I would say that people that believe in banning books are unlikely to become “Jeopardy!” champions. When you shield yourself from information, you make yourself less knowledgeable, and ultimately you’re going to be less powerful if you know less. 

Young people will find that knowledge no matter what you take away from them. They have other ways to be connected. There is TikTok. There is YouTube.

Yeah. I mean, even before the internet that was always the case. Certainly, I was raised in a family and community that did their darndest to keep me from learning anything about sex, but I figured it out.

Since your fame happened and wasn’t something you were expecting, was there ever a moment where you had to wrestle with being the major trans activist that you have become?

Yeah, it certainly is. I mean, it is an ongoing thing that I continue to wrestle with. Since I testified in Ohio, I haven’t really done anything like that again. There’s a part of me that feels somewhat guilty about that. Not overwhelmingly, but I wish I had continued more of that specific type of activism. It’s also, I’ve got this book to write and I’ve got to balance my own mental wellbeing, and how much I’m willing to take on and all of those things. This platform is extremely lucky but lucky doesn’t mean undeserved. I’m fortunate to have this opportunity, but that doesn’t mean I don’t have the right to take advantage of it and to use the platform that I have. That’s something that took me a while to start to accept.
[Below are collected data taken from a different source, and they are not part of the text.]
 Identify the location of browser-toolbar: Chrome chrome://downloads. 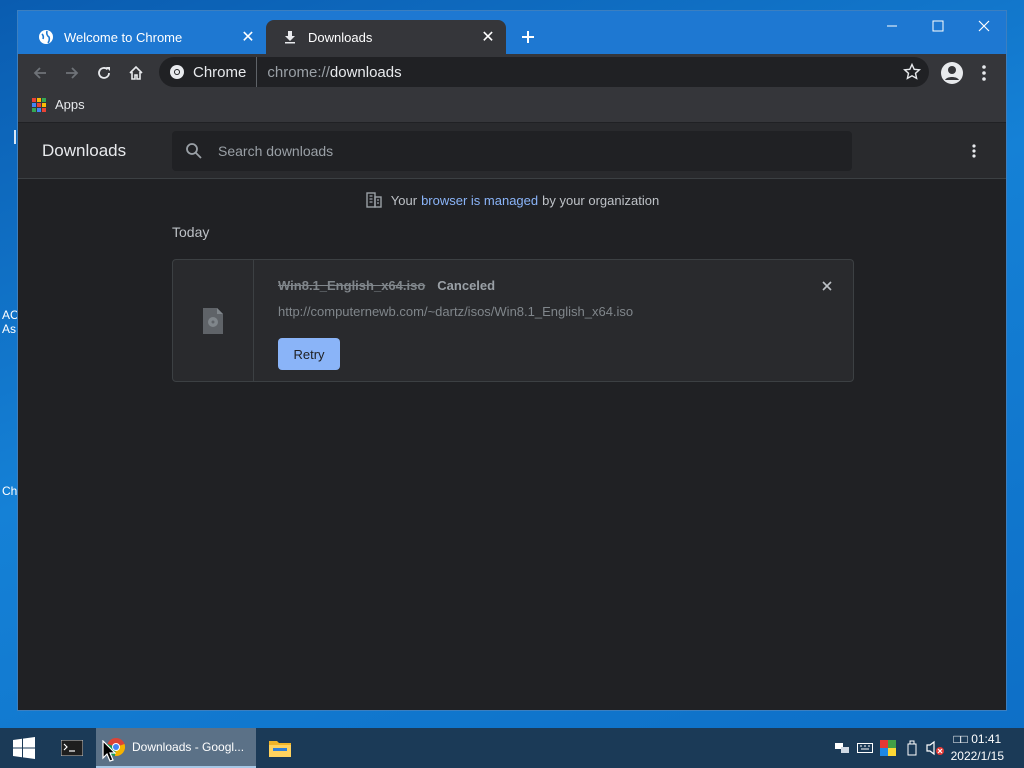
(512, 72).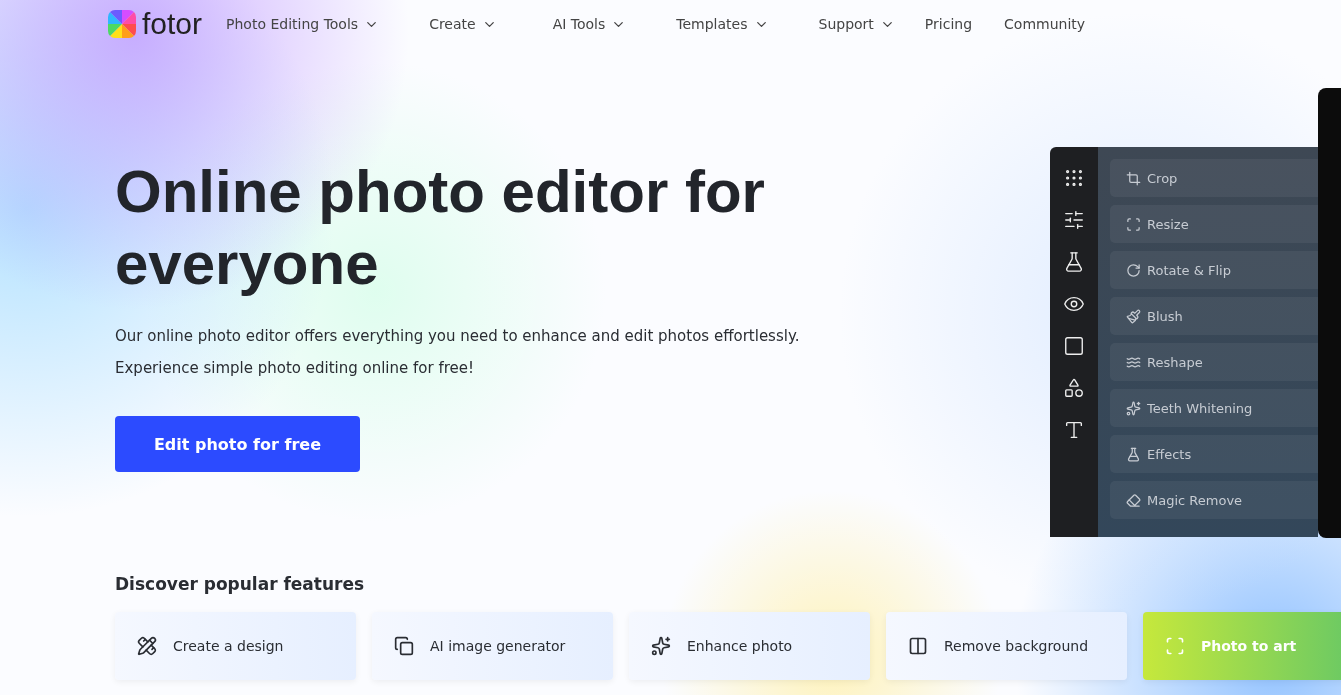  Describe the element at coordinates (1175, 362) in the screenshot. I see `tool-label: Reshape` at that location.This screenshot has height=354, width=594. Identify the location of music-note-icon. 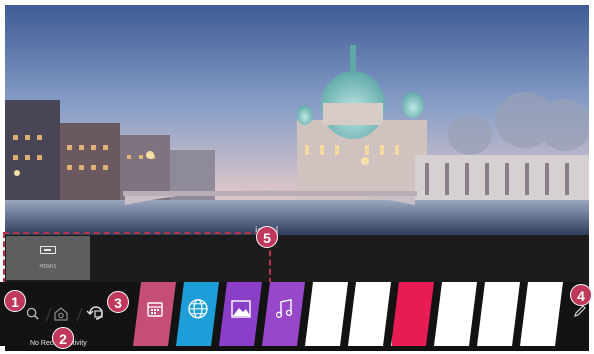
(284, 312).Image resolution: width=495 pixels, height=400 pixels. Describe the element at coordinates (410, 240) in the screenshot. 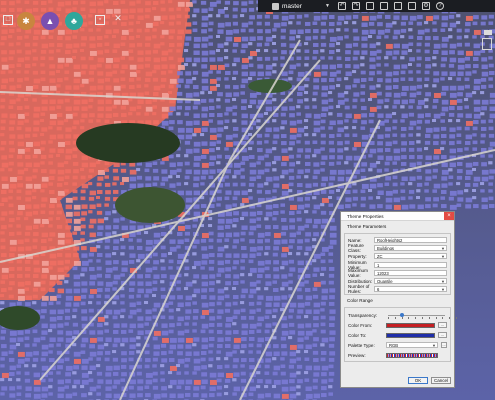

I see `param-input: RoofHeights2` at that location.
But just today, one of the crew on one of the shows I did during this press run pulled me aside to say that they had a trans daughter that had just come out, and that was very meaningful to her to have seen me. I do hear those stories, and it’s the best thing ever to hear a story like that. Because I feel so passionately about the trans kids out there and what they’re up against, and it makes me so sad at times. To hear that I’m helping some of them is just the very best feeling.

This interview has been lightly edited and condensed for clarity.